Search code examples
pythonpython-3.xpython-docx

Python - Is there anyway to create a headline for the extracted .DOC file?


Here're my codes:

from selenium import webdriver
from bs4 import BeautifulSoup
from docx import Document
import pandas as pd
import requests

user_agent = "Mozilla/5.0 (Windows NT 10.0; WOW64) AppleWebKit/537.36 (KHTML, like Gecko) Chrome/79.0.``3945.88 Safari/537.37"
url = "https://emetonline.org/events/past-events/"
data = requests.get(url, headers={"User-Agent": user_agent})
soup = BeautifulSoup(data.text, "lxml")

document = Document()

events = soup.find_all("div", class_="col-12")
for event in events:
    event_name = event.find("h4")
    try:
        print(event_name.text)
        document.add_paragraph(event_name.text, style='List Bullet')
    except:
        continue
        print(event_name)

document.save('demo.docx')

I want a headline for the document as Times New Roman - 14 font size.
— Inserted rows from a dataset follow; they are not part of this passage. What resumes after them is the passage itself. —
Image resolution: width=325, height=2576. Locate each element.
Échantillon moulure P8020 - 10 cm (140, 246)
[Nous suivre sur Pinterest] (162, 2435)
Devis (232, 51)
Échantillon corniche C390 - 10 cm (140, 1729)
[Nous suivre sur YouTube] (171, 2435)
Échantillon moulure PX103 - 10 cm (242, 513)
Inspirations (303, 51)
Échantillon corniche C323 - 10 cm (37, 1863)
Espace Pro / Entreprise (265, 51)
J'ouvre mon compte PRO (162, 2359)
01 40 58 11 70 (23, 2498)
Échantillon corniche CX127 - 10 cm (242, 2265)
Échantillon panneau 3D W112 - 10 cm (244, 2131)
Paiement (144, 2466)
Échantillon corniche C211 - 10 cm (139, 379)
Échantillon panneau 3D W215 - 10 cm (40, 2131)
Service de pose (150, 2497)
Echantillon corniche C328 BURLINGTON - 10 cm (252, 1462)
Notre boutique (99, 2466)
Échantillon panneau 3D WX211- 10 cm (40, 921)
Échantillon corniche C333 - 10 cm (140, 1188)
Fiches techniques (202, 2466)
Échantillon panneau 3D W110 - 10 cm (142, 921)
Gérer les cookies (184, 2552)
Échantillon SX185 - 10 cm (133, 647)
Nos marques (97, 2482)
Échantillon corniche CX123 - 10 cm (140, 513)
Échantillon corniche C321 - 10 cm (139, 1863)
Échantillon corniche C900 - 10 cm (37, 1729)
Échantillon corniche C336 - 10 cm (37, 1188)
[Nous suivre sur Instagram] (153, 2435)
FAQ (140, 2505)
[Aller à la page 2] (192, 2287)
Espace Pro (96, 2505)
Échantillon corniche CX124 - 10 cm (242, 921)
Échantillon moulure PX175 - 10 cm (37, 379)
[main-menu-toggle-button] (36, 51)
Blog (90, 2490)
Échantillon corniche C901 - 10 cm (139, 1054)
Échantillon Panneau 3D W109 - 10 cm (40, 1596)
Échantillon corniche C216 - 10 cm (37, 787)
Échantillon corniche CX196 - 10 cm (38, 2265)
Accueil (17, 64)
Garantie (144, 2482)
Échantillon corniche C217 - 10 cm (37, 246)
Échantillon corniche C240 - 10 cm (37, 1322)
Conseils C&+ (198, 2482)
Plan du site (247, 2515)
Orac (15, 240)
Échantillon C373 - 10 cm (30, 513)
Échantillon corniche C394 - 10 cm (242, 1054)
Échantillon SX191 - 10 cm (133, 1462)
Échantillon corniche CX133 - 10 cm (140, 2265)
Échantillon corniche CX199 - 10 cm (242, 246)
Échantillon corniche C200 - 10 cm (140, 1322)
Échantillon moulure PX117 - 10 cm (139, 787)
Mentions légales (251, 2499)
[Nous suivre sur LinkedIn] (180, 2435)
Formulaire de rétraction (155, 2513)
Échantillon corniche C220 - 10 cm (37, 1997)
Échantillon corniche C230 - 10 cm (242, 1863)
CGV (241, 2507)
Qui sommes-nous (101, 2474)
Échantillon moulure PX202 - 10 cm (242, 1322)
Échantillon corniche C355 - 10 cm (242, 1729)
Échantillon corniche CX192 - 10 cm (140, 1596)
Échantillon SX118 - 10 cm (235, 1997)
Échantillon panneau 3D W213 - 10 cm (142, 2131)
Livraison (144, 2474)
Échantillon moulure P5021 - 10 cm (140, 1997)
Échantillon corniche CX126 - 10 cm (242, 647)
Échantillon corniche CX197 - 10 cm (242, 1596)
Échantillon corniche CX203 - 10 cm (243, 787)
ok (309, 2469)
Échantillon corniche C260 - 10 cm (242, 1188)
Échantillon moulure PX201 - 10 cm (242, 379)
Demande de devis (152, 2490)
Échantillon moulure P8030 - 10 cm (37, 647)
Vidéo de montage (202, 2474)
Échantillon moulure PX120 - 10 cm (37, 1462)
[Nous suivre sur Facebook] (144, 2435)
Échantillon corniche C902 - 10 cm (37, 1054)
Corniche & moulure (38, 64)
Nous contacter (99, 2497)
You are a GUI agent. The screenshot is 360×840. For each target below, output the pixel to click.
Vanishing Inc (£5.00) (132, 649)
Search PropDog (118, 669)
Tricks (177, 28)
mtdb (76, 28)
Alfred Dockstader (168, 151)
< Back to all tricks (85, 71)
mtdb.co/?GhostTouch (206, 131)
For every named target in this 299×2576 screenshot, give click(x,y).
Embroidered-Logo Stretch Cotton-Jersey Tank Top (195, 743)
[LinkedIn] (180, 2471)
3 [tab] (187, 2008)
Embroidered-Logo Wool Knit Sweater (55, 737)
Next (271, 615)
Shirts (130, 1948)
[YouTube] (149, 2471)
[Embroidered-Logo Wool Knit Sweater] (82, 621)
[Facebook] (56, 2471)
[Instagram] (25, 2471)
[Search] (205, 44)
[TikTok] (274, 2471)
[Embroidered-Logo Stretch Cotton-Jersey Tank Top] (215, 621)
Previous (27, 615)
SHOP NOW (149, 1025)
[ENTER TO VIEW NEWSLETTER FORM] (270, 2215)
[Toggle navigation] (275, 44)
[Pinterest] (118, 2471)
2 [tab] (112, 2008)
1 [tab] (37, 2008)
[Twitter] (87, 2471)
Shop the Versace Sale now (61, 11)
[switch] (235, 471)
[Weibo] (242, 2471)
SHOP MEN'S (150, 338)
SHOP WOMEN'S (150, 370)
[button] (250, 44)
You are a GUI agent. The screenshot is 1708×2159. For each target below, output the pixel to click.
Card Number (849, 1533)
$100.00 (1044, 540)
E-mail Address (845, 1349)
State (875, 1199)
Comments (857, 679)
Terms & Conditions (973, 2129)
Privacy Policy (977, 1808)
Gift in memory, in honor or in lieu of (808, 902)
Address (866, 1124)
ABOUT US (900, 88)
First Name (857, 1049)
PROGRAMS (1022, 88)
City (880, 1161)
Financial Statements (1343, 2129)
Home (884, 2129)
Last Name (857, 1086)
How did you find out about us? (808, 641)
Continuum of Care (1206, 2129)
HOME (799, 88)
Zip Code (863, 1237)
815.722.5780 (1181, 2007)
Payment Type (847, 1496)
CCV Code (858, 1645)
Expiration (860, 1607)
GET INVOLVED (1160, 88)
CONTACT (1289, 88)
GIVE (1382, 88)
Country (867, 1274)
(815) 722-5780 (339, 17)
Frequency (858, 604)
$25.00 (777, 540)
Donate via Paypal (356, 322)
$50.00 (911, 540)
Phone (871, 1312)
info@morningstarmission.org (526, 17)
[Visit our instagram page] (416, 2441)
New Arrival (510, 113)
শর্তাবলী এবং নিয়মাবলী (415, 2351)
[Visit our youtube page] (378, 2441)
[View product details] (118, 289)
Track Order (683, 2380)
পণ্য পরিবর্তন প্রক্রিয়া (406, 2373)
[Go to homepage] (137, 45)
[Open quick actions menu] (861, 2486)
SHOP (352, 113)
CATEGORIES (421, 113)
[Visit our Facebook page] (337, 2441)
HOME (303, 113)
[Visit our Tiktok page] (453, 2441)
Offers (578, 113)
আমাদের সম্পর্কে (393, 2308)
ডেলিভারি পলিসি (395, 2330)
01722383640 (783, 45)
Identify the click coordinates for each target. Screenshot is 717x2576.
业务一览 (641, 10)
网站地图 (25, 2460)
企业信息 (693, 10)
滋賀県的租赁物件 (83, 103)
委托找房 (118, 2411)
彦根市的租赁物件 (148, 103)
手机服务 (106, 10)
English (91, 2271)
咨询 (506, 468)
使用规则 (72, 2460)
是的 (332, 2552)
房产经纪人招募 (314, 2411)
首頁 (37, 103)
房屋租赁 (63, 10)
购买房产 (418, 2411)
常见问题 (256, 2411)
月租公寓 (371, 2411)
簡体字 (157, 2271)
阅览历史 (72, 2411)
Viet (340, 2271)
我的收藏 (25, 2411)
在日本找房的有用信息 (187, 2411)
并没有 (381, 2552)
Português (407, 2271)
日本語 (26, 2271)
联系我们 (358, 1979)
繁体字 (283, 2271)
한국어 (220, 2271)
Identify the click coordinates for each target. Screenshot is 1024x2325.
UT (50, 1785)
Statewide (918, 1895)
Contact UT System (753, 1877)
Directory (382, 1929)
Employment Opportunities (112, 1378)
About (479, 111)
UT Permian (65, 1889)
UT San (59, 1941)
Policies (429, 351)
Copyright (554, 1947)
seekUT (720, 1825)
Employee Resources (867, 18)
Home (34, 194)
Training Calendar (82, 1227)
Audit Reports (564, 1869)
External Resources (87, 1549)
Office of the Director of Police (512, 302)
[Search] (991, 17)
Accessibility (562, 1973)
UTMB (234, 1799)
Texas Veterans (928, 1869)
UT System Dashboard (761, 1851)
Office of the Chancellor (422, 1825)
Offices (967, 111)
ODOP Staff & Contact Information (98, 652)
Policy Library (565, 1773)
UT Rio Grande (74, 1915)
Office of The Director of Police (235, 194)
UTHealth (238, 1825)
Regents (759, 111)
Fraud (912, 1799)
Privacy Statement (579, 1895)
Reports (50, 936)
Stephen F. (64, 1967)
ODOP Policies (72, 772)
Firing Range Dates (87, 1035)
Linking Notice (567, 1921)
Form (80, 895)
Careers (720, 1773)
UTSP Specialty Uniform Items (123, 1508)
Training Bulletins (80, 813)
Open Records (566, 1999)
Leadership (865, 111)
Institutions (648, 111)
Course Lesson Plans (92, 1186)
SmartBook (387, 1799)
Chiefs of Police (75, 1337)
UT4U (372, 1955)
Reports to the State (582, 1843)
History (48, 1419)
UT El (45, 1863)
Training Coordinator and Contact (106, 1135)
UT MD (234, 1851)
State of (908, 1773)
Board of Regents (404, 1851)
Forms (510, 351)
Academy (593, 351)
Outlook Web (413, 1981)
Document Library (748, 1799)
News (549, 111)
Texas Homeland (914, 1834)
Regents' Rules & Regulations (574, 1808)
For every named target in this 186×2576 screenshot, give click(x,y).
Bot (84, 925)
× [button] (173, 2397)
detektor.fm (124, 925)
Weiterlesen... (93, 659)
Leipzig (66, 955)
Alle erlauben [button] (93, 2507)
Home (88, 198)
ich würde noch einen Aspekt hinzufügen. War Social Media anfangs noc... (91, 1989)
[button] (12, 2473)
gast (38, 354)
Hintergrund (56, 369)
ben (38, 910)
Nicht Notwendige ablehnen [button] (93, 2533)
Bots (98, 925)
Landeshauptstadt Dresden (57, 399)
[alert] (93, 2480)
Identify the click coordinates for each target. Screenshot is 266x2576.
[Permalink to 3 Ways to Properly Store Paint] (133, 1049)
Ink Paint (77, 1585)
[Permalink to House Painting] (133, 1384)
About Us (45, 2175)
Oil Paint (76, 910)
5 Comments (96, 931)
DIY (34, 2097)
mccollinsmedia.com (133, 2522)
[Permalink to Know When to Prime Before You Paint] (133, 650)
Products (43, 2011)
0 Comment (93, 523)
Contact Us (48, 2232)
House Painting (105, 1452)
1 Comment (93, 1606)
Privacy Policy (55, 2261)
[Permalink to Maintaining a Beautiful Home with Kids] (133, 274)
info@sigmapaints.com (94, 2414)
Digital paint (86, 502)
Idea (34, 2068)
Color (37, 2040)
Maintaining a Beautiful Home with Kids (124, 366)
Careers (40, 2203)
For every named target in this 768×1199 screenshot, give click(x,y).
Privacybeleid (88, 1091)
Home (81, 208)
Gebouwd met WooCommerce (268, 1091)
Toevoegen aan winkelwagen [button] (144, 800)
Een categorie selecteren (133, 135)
Is there anyway that I can do that?


Solution

  • from bs4 import BeautifulSoup
    from docx import Document
    from docx.shared import Pt
    import requests
    
    user_agent = "Mozilla/5.0 (Windows NT 10.0; WOW64) AppleWebKit/537.36 (KHTML, like Gecko) Chrome/79.0.``3945.88 Safari/537.37"
    url = "https://emetonline.org/events/past-events/"
    data = requests.get(url, headers={"User-Agent": user_agent})
    soup = BeautifulSoup(data.text, "lxml")
    
    document = Document()
    
    heading = document.add_heading().add_run("Past Events")
    heading.font.name = "Times New Roman"
    heading.font.size = Pt(14)
    
    events = soup.find_all("div", class_="col-12")
    for event in events:
        event_name = event.find("h4")
        try:
            print(event_name.text)
            document.add_paragraph(event_name.text, style='List Bullet')
        except:
            continue
            print(event_name)
    
    document.save('demo.docx')
    

    I've added the extra import at the top:

    from docx.shared import Pt
    

    That is so we can set the font size to 14 point.

    I've then added this code that makes the headline:

    heading = document.add_heading().add_run("Past Events")
    heading.font.name = "Times New Roman"
    heading.font.size = Pt(14)